§ Problem description
The answer must consist of each line below that contains the string "thumbnail".

§ Supplied material
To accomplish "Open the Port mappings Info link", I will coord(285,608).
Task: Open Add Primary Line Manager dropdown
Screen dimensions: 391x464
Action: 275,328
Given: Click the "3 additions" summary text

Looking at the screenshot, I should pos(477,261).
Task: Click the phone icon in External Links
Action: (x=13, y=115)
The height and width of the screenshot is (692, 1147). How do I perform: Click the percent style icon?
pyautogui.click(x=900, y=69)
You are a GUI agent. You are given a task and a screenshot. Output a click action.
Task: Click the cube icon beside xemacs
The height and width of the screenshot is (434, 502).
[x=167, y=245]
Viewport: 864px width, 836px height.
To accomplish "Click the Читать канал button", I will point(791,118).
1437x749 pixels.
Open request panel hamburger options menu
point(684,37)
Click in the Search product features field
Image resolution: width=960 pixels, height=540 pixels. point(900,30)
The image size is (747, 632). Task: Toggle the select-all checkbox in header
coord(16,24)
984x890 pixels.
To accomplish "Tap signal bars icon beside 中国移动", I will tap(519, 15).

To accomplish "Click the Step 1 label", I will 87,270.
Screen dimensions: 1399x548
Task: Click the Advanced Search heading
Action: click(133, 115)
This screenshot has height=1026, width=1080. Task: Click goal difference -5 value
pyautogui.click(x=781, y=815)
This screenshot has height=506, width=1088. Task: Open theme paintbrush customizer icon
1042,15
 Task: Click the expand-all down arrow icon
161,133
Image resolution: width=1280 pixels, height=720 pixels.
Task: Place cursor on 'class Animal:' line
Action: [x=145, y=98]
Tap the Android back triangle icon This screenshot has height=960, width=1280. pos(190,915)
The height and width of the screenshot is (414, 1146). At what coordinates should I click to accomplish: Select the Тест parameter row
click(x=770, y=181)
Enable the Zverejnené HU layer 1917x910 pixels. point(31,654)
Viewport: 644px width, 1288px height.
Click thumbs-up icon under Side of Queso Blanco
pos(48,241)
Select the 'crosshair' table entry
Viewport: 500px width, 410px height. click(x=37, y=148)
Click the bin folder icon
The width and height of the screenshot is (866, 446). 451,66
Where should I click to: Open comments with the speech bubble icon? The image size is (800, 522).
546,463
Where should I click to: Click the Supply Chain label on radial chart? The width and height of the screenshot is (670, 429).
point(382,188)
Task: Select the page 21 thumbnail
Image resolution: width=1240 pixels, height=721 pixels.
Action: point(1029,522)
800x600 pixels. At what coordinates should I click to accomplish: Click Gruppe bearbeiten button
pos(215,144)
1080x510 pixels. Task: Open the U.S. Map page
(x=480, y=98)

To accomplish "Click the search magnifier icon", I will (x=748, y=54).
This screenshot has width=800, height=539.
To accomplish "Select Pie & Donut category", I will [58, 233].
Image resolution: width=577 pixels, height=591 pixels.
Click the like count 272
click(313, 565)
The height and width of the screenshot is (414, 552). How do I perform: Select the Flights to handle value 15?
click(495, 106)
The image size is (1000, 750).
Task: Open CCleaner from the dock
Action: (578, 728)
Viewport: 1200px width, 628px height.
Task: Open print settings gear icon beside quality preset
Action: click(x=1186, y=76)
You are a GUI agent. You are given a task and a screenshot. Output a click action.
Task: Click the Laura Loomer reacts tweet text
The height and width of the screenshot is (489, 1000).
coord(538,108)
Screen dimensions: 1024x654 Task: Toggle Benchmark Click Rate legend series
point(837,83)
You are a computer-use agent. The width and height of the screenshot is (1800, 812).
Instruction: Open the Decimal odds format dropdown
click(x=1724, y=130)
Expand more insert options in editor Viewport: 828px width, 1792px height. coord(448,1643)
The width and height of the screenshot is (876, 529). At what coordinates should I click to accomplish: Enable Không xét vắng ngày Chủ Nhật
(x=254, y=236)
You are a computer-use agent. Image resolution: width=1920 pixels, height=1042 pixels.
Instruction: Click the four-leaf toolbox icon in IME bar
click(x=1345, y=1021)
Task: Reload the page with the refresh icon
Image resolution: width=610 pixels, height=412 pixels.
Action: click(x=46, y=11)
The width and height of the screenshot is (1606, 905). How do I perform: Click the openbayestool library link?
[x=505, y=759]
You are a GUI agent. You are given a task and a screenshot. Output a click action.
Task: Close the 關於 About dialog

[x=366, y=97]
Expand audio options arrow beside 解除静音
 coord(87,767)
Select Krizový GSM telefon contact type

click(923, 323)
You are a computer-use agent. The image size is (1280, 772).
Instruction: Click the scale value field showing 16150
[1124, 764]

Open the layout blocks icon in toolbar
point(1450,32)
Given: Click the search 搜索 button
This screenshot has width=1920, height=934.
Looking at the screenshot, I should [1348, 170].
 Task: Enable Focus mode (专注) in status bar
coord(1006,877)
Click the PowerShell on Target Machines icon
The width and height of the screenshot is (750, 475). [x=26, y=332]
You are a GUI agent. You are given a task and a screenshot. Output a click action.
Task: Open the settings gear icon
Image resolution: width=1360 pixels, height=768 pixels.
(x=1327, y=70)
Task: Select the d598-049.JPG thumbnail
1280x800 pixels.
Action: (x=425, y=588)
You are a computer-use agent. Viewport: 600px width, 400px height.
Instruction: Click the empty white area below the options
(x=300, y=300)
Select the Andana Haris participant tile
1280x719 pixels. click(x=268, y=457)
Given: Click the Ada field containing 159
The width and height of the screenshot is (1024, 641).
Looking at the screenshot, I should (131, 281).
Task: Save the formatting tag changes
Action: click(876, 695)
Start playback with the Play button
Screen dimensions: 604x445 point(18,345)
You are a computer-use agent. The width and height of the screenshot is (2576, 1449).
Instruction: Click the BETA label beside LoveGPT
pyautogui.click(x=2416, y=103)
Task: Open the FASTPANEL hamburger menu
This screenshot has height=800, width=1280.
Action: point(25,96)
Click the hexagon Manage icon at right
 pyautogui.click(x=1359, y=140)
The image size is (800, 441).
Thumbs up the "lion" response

§ Answer for the task
Task: Select the page 21 thumbnail
Task: Select the d598-049.JPG thumbnail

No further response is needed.